Uni Eropa juga dalam beberapa pekan terakhir telah memperingatkan otoritas Georgia secara sia-sia untuk tidak mengesahkan undang-undang yang dianggap pro-Rusia tersebut. Undang-undang itu dapat melemahkan aspirasi Tbilisi untuk bergabung dengan UE. Georgia dijadwalkan memulai negosiasi keanggotaan dengan Brussel.
Meski begitu, partai penguasa Georgia Dream menyetujui undang-undang tersebut minggu lalu. Puluhan ribu pengunjuk rasa khawatir negara bekas republik Soviet ini akan menyimpang dari jalur pro-Barat dan kembali ke dalam pengaruh Rusia.
Berdasarkan survei opini terbaru, lebih dari tiga perempat penduduk menginginkan negara mereka menjadi anggota Uni Eropa dan NATO. "Hari ini saya telah memberikan veto terhadap undang-undang yang pada dasarnya adalah undang-undang Rusia dan bertentangan dengan konstitusi kita," kata Presiden Zourabichvili dalam pernyataan televisi. Undang-undang ini banyak kesamaan dengan peraturan Rusia yang digunakan untuk membungkam pendapat yang berbeda.
Brussel menyatakan bahwa langkah ini "tidak sesuai" dengan tujuan Georgia untuk menjadi anggota UE yang telah diabadikan dalam konstitusi negara itu. Presiden UE Charles Michel mengatakan veto presiden memberi "waktu untuk refleksi lebih lanjut." Ia mendesak parlemen untuk "memanfaatkan kesempatan ini dengan baik" agar Georgia tetap berada di jalur UE.

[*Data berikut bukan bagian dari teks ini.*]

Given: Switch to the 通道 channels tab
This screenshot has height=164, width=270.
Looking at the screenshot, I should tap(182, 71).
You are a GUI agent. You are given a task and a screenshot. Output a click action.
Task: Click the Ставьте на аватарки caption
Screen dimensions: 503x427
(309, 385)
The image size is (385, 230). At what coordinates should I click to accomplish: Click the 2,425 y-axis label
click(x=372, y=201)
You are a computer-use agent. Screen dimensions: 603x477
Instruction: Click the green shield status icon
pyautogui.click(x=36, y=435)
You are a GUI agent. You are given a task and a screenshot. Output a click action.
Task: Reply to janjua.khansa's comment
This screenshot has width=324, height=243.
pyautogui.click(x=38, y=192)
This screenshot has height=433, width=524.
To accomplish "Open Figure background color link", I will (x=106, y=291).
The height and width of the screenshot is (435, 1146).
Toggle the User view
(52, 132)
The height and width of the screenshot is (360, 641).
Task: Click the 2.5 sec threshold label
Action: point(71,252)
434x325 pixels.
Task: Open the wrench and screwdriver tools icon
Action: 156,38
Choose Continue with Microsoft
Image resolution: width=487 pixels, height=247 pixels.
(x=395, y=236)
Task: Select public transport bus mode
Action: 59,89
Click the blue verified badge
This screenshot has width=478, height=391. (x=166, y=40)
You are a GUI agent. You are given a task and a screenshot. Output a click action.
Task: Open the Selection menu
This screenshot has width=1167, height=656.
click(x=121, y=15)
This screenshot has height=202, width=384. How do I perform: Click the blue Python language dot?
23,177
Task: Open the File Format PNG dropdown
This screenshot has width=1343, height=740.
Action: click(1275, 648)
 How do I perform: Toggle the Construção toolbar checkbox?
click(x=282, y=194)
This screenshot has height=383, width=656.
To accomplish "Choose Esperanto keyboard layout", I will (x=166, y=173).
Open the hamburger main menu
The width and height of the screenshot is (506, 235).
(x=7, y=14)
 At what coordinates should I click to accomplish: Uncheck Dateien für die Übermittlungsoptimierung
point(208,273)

Georgia Dream memiliki cukup kursi di parlemen untuk menolak veto tersebut. Perdana Menteri Irakli Kobakhidze mengatakan partainya siap mempertimbangkan perubahan undang-undang. Namun, presiden—yang memiliki hubungan tegang dengan partai yang berkuasa—menolak "negosiasi palsu, artifisial, dan menyesatkan" dengan Georgia Dream.
Undang-undang "Rusia" yang kontroversial mengharuskan organisasi dan media yang menerima lebih dari dua puluh persen pendanaan dari luar negeri untuk mendaftar sebagai lembaga yang "mengejar kepentingan kekuatan asing."